Liver cancer is one of the most commonly seen cancers with high mortality rate in the modern world. Computed tomography (CT) is often used for tumor diagnosis and treatment. Manual liver lesion segmentation on CT is time-consuming, difficult to reproduce, and easily influenced by personal subjective experience. Therefore, fully automatic method for liver lesion segmentation needs to be developed. However, automatic liver lesion segmentation is a very challenging task due to the following reasons. First, CT images often have low contrast for soft tissues and the imaging noise makes it difficult to segment the lesions. Second, the position and the shape of the lesion vary significantly. Last but not the least, the lesion boundaries are unclear and the sizes of most lesions are relatively small.
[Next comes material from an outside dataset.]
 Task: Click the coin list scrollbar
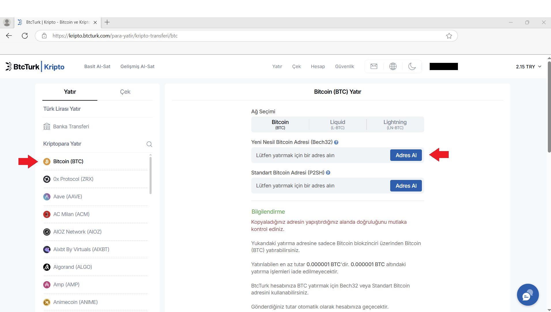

To solve the problems mentioned above, a number of methods based on deep learning have been proposed for the liver lesion segmentation task in the past several years. Generally, these learning methods can be divided into three categories: 1) 2D models, such as Cascaded-FCN , FCN based on VGG-16 
; 2) 2.5D models, such as U-Net using residual connections and method exploiting inter-slice similarity ; 3) 3D models, such as Densely connected volumetric ConvNets , H-DenseUNet , 3D FCN . Even though the previous methods have obtained much improved performance, there still exist a lot of potentials. For example, previous 2D networks cannot fully utilize the depth information of the CT image and thus its segmentation accuracy is low. On the other hand, 2.5D and 3D networks are computationally expensive and have very high requirement for hardware configurations. Given the same computing resources, the large amount of parameters and heavy computation limit the depth and complexity of the 3D networks.
With the aforementioned considerations, we propose a Feature-fusion Encoder-Decoder Network (FED-Net) based 2D model for image segmentation. First, we design a novel feature fusion method based on the attention mechanism, which can effectively embed more semantic information into low-level features and improve the current feature fusion mode based on the U-Net architecture network. Then, to compensate for the information loss during the upsampling process, we propose a dense upsampling convolution instead of using the traditional upsampling operations and also add residual convolutional blocks to refine the rough boundary of the target.
Among the many aforementioned problems of convolutional neural network (CNN) based image segmentation methods, one major issue with semantic segmentation is due to the pooling layers. Pooling layer not only expands the receptive field but also aggregates the context while discarding the location information. However, semantic segmentation requires exact alignment of class maps and thus, needs the location information to be preserved. To solve such problem, many encoder-decoder architectures have been proposed. In the encoder-decoder framework, the encoder gradually reduces the spatial dimension of the feature maps and the decoder gradually recovers the object details and spatial dimensions. Skip connections are usually used between the encoder and decoder, which help the decoder to better retain the details of the target, especially for situations with small sample sizes. The widely adopted U-Net architecture is a typical encoder-decoder structure. There are quite a few models that fuse features in this fashion, for example RefineNet  and ExFuse . However, typical U-Net based networks directly fuse high-resolution features from encoder path to the upsampled decoder output through either addition, multiplication, or concatenation, which may not be able to efficiently use features from different levels. Our work suggests that all levels of features should contribute more directly to semantic segmentation and the importance of features should be weighed differently.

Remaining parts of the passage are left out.